Queue is where the "jobs" are stored till they're processed. A job contains the data necessary for the task at hand (i.e. we need the user_id to look up the user's email in our database before sending a welcome email), as well as some meta data (i.e. the time the job entered into the queue).

Producers put jobs into the queue. For example, the request that handles user sign-ups can produce a new job for each successful sign-up so a welcome email will be sent to the user who has just signed up.

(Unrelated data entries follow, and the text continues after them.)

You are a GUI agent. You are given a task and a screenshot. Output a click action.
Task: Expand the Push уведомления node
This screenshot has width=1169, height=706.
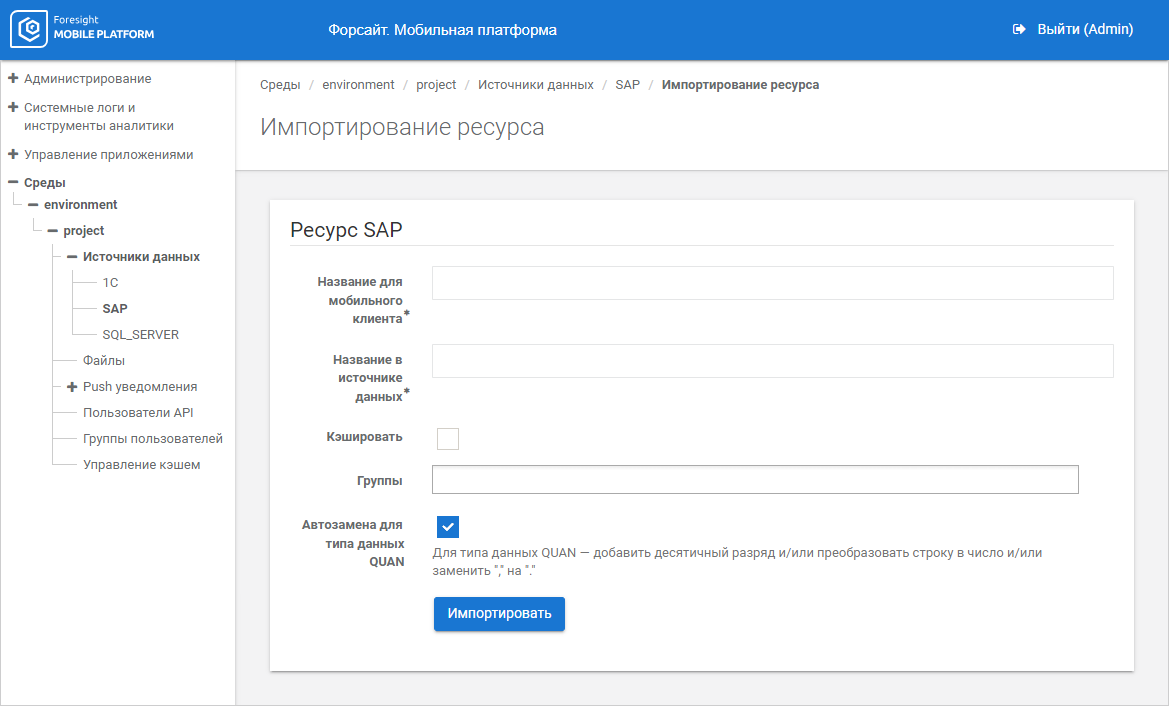coord(72,387)
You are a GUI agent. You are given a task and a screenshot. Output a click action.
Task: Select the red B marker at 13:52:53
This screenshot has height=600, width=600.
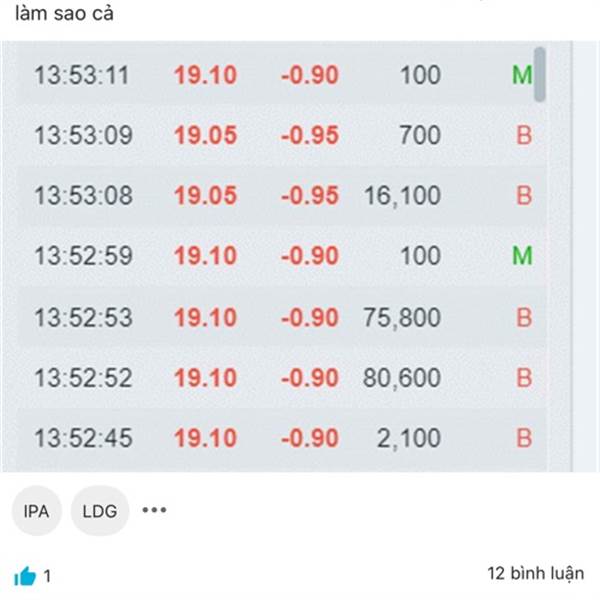point(524,317)
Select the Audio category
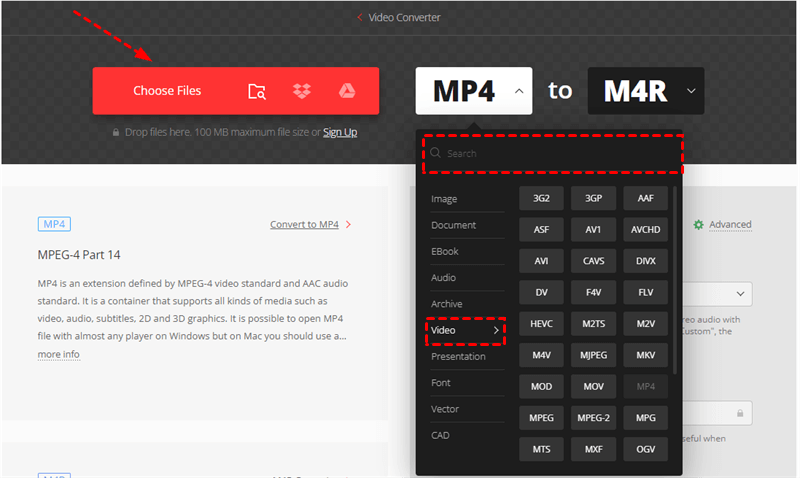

Consumers know how to process one or more kinds of jobs. For example, the consumer responsible for sending welcome emails would know how to look up the user, build the welcome message, and deliver it to the user's email address. In other words, the consumers implement your business logic.

Workers poll the queue for new jobs. When a job becomes available, they pop it off the queue, and hand it off to the consumer that knows how to process that job.

Putting the Pieces Together

In most languages, you can find a library that addresses all of the pieces above, and presents you with a complete solution. In Ruby, you can find several libraries such as resque, backburner, and delayed_job that do this.

Suppose you want to put together a custom background processing system. The most important pieces you need to worry about are the queue and workers. What you choose as a queue or how you implement your workers will determine the performance and scalability of the system. How you should choose a queue is outside the scope of this blog post so let's move on to talking about the workers.

The Workers

As described earlier, workers sit in a loop, and wait for new jobs. When a job becomes available, they pop it off the queue and process it by delegating to the appropriate consumer. Here is a sample worker in Ruby that uses beanstalk as the queue:

#!/usr/bin/env ruby

class Worker
  def self.run(consumers)
    # REF https://github.com/beanstalkd/beaneater
    queue = Beaneater::Pool.new(['localhost:11300'])

    # Assume keys map to beanstalk tubes
    queue.watch!(*consumers.keys)

    loop do
      # Wait for 10 seconds to get a job
      job = queue.tubes.reserve(10)

      # Assume that we originally enqueued the job with a JSON body
      job_data = JSON.parse(job.body)

      consumers.fetch(job.tube).perform(job_data)
    end
  end
end

# Assume that we have AlertDetector and DeviceRegistrar defined
# in our app as below:
#
#   class AlertDetector
#     def self.perform(job_data)
#       # Detect an alert (i.e. new goal is scored)
#     end
#   end
#
#   class DeviceRegistrar
#     def self.perform(job_data)
#       # Register the device for push notifications
#     end
#   end
Worker.run(
  'alert_detector' => AlertDetector,
  'device_registrar' => DeviceRegistrar
)

Given that you put the code above in bin/work inside your application, you can run it as ./bin/work from the root of the application.

The worker above can process only one job at a time. This won't scale as the number of jobs increase. You need to be able to process many jobs in parallel. You can use threads to do this, but threads are difficult to use, and even more difficult to debug. In addition, if your worker is written in Ruby or Python, you don't have true threads anyway.

The alternative is to run many copies of the worker process, which is a reliable and popular way to achieve concurrency in unix. Now, you need to worry about how you spin up and manage multiple worker processes. This is where most people reinvent the the wheel, and write custom code. Don't reinvent the wheel.

Enter Einhorn

Einhorn bills itself as the language-independent shared socket manager. But, shared socket management is just one of its many features:

  • Einhorn lets you spin up any number of worker processes (the number can be adjusted on the fly)

  • Einhorn can spawn a new pool of workers and gracefully kill off the old ones, allowing seamless upgrades to new versions of your code.

  • Einhorn gets out of your application's way

This means we can take the worker we've written earlier, and run 20 copies of it without modifying the original code in any way: einhorn -n 20 ./bin/work. That's it. Einhorn does indeed get out of your application's way.

If you use Ruby, Einhorn can also preload your application, which means that it loads everything prior to forking so that your code is only stored in memory once.

Conclusion

At theScore, we've started using Einhorn to spin up and manage worker processes in our background processing system that is responsible for generating and delivering push alerts. We process millions of messages through that system every day. Einhorn turned out to be simpler and much more resilient than the custom code we used to have.